→ **TO BE DONE**
Pick up the chapter opening on factors, multiples, and divisibility right after its last sentence and keep writing it.

→ **SELECTED EXTRACT**
---------------
Factors, Multiples & Divisibility

By the end of this chapter you will:

1. Build a factor tree for any integer up to 1000 in under 30 seconds
2. Apply divisibility tests for 2, 3, 4, 5, 9, 10, 11 without long division
3. Compute GCD and LCM from prime factorizations
4. Count the divisors of a number from its prime factorization alone
5. Recognize the Gauss problems that "look hard" but reduce to factoring

1.0 Why this chapter is first

BC baseline: G6 introduces factors, multiples, GCF, LCM, divisibility rules, factor trees, and prime factorization — but only at the level of "what is a prime factor?" Gauss demands fluency: prime-factor a number, count its divisors, reason mod small primes, all in under a minute.
---------------
→ **DATASET EXTRACT**
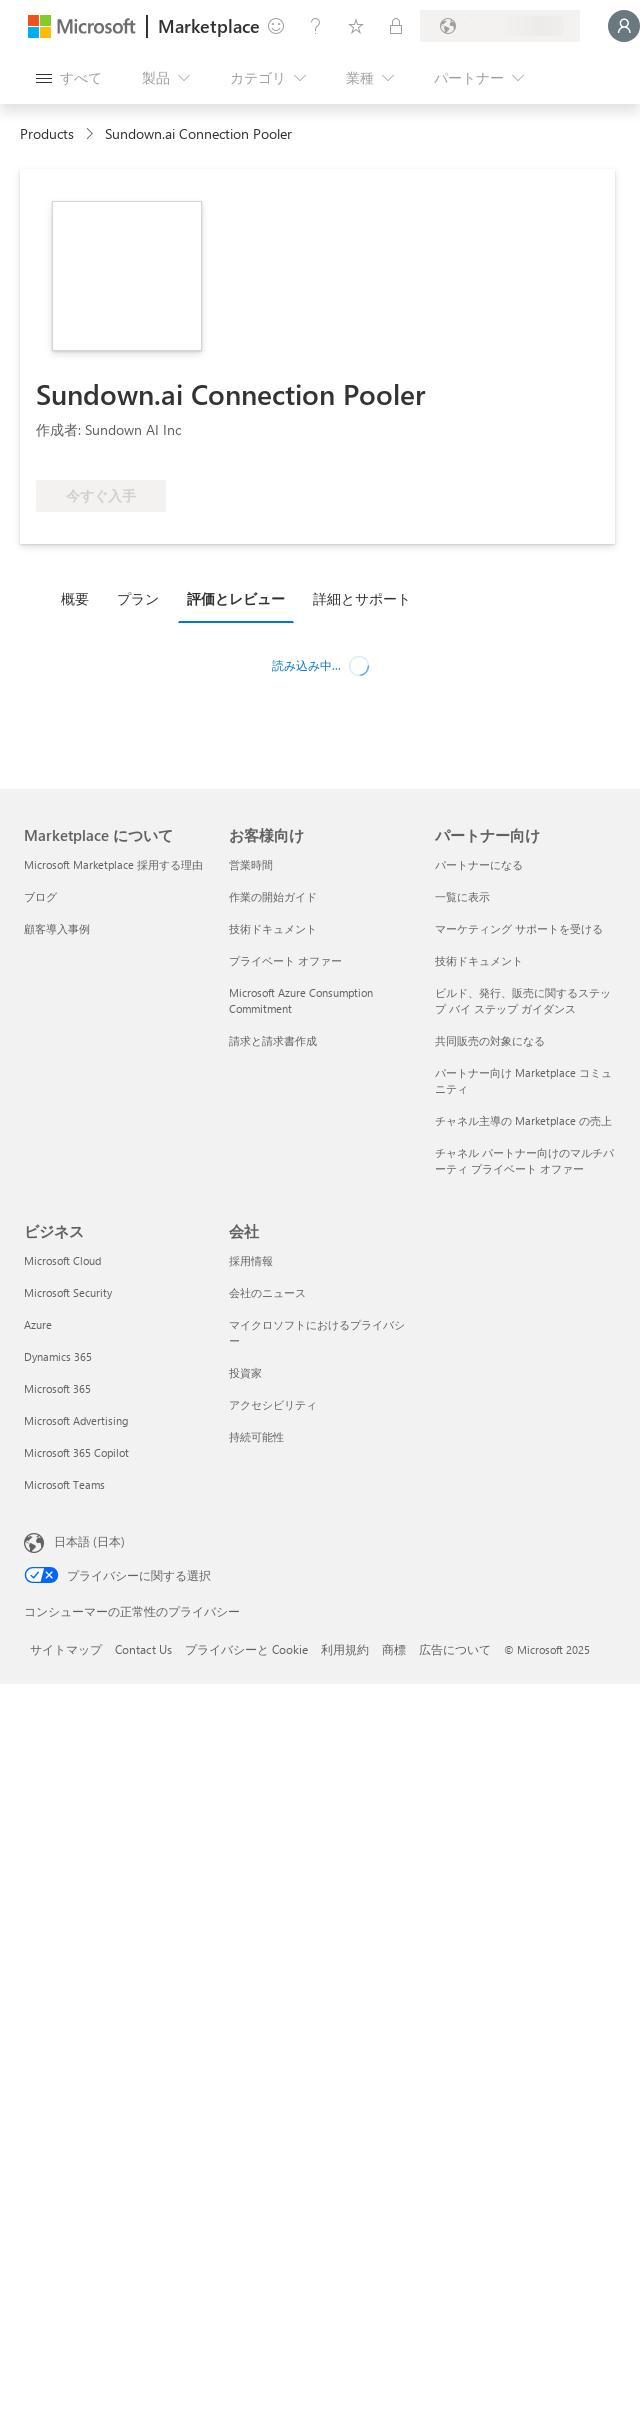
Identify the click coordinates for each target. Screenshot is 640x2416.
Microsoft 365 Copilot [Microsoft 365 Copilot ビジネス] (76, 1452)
---------------
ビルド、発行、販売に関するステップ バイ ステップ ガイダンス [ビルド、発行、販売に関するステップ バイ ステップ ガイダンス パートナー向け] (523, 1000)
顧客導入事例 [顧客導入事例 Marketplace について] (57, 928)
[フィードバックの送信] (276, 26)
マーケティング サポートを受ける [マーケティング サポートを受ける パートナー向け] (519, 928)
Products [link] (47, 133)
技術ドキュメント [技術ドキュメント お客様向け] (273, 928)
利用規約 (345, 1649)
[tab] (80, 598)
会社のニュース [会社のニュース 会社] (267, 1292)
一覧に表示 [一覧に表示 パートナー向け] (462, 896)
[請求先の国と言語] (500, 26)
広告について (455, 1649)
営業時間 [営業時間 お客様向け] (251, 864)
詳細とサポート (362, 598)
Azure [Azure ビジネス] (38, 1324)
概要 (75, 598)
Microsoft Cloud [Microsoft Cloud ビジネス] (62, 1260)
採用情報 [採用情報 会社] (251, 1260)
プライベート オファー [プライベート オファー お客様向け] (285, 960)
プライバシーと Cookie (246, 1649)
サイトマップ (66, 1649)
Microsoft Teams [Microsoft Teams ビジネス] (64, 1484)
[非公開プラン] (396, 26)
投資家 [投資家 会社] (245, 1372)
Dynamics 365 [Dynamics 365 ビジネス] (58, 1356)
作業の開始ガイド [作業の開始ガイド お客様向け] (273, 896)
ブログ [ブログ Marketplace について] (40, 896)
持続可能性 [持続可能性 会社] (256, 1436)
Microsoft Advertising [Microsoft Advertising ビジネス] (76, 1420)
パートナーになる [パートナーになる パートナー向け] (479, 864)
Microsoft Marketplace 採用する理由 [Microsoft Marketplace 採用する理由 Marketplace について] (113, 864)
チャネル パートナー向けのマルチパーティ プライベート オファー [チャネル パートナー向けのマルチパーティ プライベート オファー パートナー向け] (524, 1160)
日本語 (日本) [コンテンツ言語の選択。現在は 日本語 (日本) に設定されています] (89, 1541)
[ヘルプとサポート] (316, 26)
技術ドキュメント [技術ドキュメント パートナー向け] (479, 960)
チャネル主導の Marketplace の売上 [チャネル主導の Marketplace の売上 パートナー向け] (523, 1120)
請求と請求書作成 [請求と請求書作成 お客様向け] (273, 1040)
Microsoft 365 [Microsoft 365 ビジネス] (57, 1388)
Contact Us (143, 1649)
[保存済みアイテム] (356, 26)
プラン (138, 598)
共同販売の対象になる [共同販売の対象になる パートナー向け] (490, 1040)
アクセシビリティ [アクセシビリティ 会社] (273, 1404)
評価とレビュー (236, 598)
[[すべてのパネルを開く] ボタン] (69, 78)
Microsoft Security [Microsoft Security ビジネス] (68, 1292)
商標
---------------
→ **IN RESPONSE**
Every recent Gauss 7 paper has at least one question that collapses the moment you write the prime factorization. 2024 Q14: "The number 385 has three prime factors. The sum of these prime factors is…" — a 6-point problem that takes 15 seconds if you know what to do, or 3 minutes of guessing if you don't.

🔑 Lead with factoring. When a Gauss problem mentions a specific number (385, 36, 100, 24, 2024 …), your first move should be: factor it. Often the problem reveals itself.

1.1 Prime numbers — the building blocks

A prime is a positive integer with exactly two divisors: $1$ and itself.

🔑 Memorize the primes up to 50. They are: $2, 3, 5, 7, 11, 13, 17, 19, 23, 29, 31, 37, 41, 43, 47$. Fifteen numbers — you can do this on the bus tomorrow.

Trap: 51 is not prime ($51 = 3 \times 17$). Neither is 57 ($= 3 \times 19$) or 91 ($= 7 \times 13$). These three numbers fool more students than any other.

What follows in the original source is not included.